What matters is the ability of the predictor to predict. 100% accuracy means that you can’t fool the predictor at all. But even then, after the boxes are in place, it won’t matter what you do, so apparently it doesn’t matter what the predictor does. This is less obvious in Formulation B: There the predictor choses after you’ve made your mind, so you know that if you are insincere, the predictor will know too, so you know you shouldn’t even attempt to get the money and open the box in the future.

This leads us to a question: Is it even possible to a priori want to one-box and a posteriori Alpha’s decision change your mind without that implying your insincerity in the first place?

Other question: Is this discussion relevant? There is one case in which it doesn’t seem to be: Case C, where you have inductive evidence that you ought to one-box.

Could we have similar evidence for two boxing?

Formulation D1 of Newcomb’s Dilemma is as C, but knowing that everyone who one-boxes get 1000000\$ and everyone who two-boxes gets 1001000\$.

Formulation D2 of Newcomb’s Dilemma is as C, but knowing that one-boxers get nothing, and two-boxers get 1000\$

Formulation D3 of Newcomb’s Dilemma is as C, but knowing that one-boxers get nothing, and two-boxers get 1001000\$

The problem with D3 is that Alpha would be predicting in an opposite way  to the one it’s meant to. That is, if you are going to one-box, it gives you nothing, and if you are going to two-box, it will give you everything, so here there is not even an ex-ante dilemma: two-boxing always wins.

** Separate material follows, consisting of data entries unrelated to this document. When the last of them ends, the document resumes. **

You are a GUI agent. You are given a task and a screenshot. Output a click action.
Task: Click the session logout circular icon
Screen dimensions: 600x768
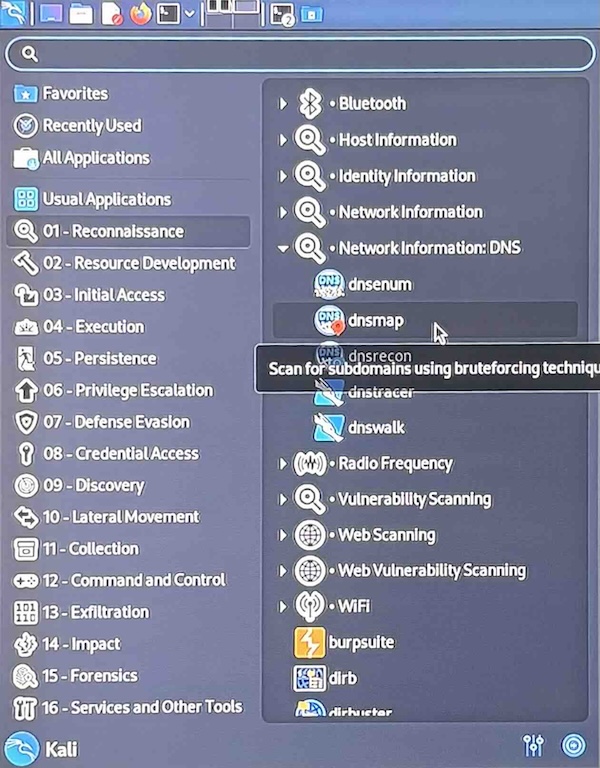[x=573, y=745]
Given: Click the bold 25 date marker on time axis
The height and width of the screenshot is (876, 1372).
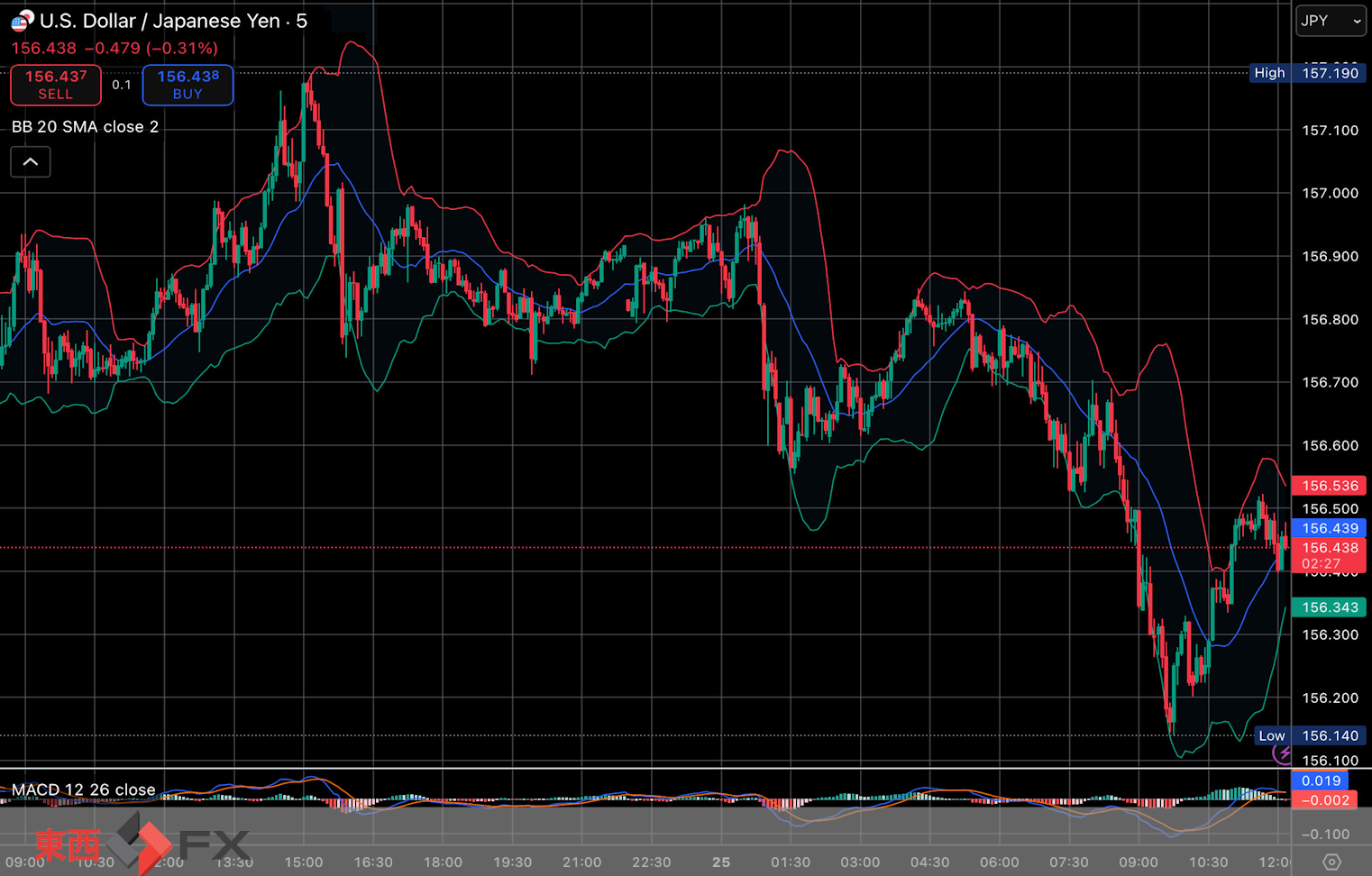Looking at the screenshot, I should [x=721, y=862].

In D2, the Predictor always gets wrong your intention to one-box (thinks that you will two-box, therefore doesn’t put money), but correctly predicts when you are going to two-box (and leaves the money empty). So here the predictor is following the algorithm of always leaving the box empty. As if were not predicting. So this is not a plausible case.

In D1, the predictor behaves again as if it were not predicting: it just leaves the money always in the box.

In cases D, apparently, the predictor wouldn’t fit its description. It wouldn’t be predicting, so there is no evidence that could serve for two-boxing, as there is for the one-boxing case. So you should one-box.

We could then have cases E with mixed cases. There we could infer probabilistically what to do.

But is it completely true that there can be no pure (the predictor always acts the same) cases in which the predictor works as expected, and that serve as evidence for two-boxing?

From cases D, the one that would get close is the first one, in which one-boxing is great, but two-boxing is even better. The predictor would be predicting that you will always one-box, and at least when you do one-box, it gets those cases right. But it always fails when you two-box.

I probably need to read more about this, but if I were presented with this right now,  and I knew the predictor works I would go with one-boxing, just because it seems hard to conceive a world in which you could have evidence that both the predictor works as advertised, and that two-boxing works. Or perhaps, the problem itself is incoherent.

In case A, though, I would definitely two-box.